News
Hi folks,
Nothing major this week, except for a continued set of breaches by Chinese state hackers. Nine US telecoms breached in total now, dozens of telecoms in other countries, and the US bureau for economic sanctions as well. The digital battles continue!
There's quite a few other interesting reads that I wanted to share too of course. Enjoy!
White House links ninth telecom breach to Chinese hackers
Quite the hacking spree. The same group also breached the US sanctions department through a compromise of the BeyondTrust support platform: link.

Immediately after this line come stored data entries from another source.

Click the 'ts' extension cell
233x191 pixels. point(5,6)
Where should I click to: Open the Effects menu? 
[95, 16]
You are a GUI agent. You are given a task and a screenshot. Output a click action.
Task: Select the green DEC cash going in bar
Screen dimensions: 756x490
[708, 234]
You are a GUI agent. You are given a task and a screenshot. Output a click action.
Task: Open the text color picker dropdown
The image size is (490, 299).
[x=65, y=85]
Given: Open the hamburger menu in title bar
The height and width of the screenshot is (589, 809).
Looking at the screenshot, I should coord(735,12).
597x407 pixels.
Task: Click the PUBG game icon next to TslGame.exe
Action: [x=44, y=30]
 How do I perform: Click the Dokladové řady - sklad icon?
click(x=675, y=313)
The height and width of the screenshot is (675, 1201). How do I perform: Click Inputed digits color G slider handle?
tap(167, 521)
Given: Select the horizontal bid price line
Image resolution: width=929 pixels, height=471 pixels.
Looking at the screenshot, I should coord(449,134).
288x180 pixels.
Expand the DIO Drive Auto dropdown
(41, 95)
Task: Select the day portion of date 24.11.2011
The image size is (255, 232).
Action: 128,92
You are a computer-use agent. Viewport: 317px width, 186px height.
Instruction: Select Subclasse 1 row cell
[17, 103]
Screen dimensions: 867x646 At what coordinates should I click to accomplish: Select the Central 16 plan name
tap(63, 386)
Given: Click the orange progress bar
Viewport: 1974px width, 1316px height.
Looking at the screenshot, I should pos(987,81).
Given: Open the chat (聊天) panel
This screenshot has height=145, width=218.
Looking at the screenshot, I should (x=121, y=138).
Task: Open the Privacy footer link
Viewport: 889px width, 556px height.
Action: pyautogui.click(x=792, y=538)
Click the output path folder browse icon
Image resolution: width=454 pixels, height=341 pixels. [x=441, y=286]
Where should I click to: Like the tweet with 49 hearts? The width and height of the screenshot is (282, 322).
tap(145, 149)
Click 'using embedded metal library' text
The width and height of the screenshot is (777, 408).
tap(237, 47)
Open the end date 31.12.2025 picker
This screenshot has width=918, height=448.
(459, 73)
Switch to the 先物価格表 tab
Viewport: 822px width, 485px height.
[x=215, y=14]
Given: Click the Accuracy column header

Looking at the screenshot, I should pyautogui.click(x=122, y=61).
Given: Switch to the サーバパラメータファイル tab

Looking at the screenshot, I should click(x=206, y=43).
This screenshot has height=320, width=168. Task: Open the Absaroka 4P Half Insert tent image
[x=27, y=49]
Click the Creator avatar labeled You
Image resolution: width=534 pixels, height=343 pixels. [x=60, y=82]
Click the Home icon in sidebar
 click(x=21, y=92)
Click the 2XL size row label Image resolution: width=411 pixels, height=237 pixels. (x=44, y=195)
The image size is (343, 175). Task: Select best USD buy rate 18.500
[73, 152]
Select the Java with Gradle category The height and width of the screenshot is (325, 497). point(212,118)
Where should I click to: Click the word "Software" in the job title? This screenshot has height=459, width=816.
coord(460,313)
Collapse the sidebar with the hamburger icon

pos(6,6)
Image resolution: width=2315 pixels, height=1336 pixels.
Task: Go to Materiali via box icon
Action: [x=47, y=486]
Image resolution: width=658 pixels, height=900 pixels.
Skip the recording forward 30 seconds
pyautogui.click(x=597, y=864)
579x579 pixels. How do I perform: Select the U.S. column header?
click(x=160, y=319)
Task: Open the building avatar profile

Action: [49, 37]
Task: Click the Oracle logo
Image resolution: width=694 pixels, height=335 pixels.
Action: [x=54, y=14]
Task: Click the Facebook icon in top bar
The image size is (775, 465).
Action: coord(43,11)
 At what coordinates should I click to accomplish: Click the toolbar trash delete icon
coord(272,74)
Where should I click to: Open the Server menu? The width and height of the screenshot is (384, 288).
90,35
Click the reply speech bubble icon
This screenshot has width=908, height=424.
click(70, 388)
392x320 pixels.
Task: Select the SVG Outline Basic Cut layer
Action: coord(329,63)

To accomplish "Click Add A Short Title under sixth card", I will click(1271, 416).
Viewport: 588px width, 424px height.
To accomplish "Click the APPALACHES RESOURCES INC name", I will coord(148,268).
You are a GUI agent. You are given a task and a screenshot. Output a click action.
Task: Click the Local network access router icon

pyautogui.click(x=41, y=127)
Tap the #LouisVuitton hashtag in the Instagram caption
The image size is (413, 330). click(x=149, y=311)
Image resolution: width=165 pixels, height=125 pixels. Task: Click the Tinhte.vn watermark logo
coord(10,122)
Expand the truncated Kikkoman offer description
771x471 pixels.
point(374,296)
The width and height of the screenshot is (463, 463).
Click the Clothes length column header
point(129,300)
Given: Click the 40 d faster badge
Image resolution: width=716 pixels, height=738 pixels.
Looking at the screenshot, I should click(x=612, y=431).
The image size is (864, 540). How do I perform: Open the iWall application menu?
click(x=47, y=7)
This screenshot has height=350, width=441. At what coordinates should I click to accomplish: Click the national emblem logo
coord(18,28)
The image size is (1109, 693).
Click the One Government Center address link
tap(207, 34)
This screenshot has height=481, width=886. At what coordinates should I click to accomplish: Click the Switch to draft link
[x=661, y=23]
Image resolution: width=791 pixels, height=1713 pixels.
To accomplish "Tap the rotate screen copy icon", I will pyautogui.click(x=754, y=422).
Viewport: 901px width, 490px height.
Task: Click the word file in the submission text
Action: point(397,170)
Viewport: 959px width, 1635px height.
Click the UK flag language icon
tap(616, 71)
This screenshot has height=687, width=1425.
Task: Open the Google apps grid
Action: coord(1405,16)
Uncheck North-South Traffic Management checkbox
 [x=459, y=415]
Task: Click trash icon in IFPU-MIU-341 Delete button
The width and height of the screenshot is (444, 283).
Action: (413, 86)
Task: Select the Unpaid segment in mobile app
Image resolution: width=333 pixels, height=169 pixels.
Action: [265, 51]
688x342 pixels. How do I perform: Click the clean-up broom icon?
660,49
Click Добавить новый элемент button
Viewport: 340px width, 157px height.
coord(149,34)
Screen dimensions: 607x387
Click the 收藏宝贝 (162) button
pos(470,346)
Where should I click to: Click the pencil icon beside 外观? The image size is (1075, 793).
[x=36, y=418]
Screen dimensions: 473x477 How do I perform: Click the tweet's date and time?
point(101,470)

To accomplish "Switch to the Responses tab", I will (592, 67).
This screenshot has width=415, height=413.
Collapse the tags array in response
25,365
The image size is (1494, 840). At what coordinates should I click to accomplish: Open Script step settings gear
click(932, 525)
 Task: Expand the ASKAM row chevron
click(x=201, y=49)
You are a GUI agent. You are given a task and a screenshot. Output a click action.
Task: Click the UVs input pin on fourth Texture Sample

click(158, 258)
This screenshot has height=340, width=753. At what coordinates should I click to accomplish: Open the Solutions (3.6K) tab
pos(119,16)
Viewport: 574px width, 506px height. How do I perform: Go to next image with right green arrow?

Over 3 million mail servers without encryption exposed to sniffing attacks
Research from the Shadow Foundation found that 3.3 million IMAP and POP3 servers don't have TLS enabled, exposing usernames and passwords in plaintext. That number definitely surprised me, 3.3 million servers is a lot. I can't imagine they are all actively used? But then they shouldn't be open to the web in the first place I guess.
Massive healthcare breaches prompt US cybersecurity rules overhaul
"These stricter cybersecurity rules would require healthcare organizations to encrypt protected health information, implement multifactor authentication, and segment their networks to make it harder for attackers to move laterally through them.". It's a shame that such basic things need to be put into law, and also that they aren't put into law yet. The sooner the better.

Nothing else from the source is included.